━━ Task inputs
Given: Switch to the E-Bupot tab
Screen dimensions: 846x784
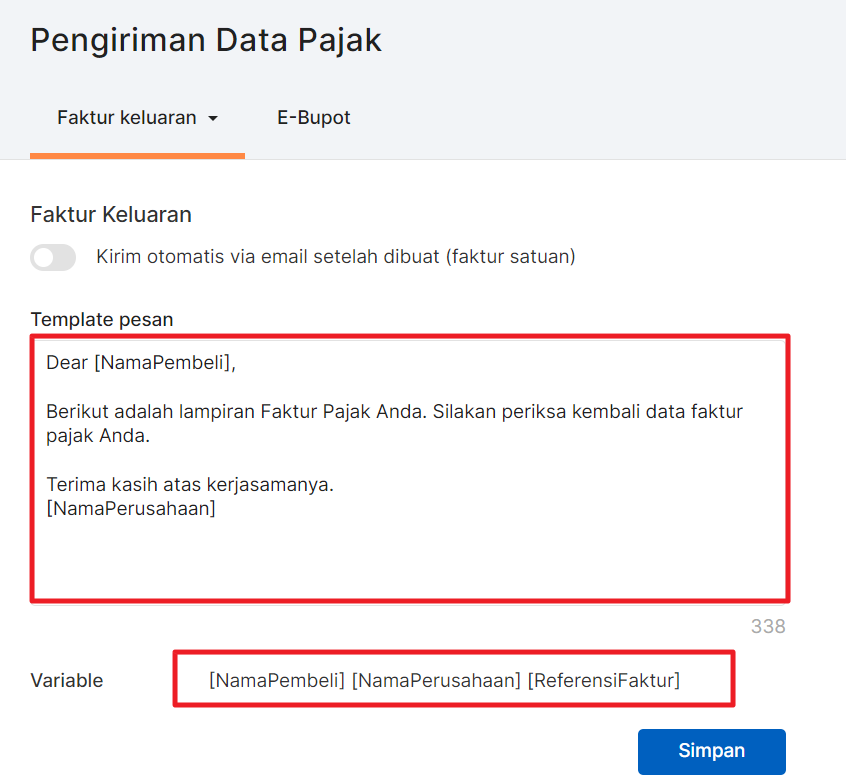Looking at the screenshot, I should 313,118.
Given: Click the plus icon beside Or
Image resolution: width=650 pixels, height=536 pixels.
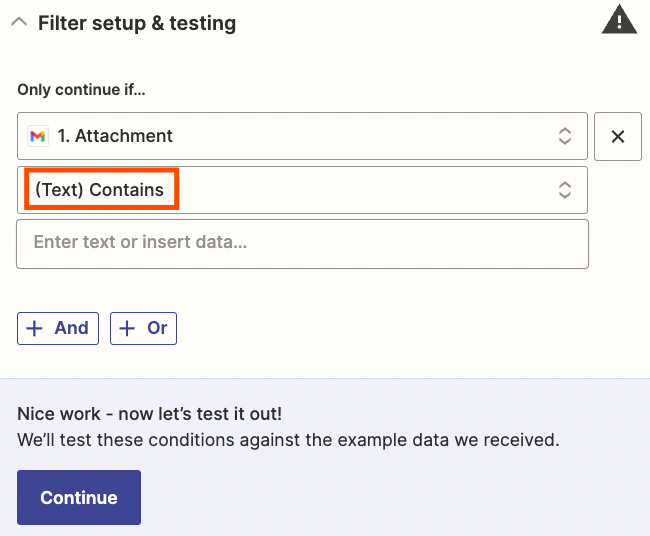Looking at the screenshot, I should coord(128,328).
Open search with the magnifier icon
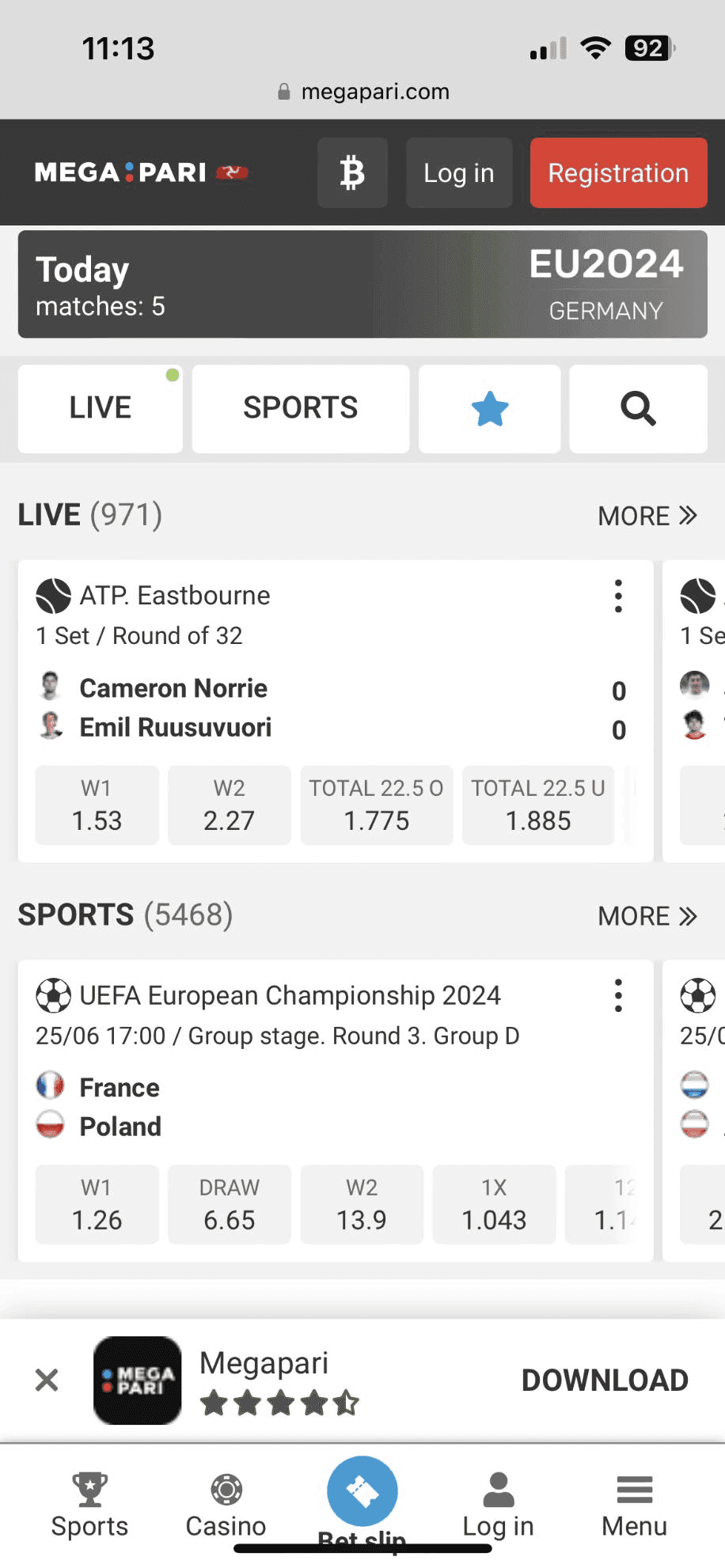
━━━━
Beginning with the line that contains "Image resolution: width=650", repeat every remaining line of the data exactly, the last line included, and omit pictures.

Image resolution: width=650 pixels, height=536 pixels.
Looking at the screenshot, I should coord(128,328).
Open search with the magnifier icon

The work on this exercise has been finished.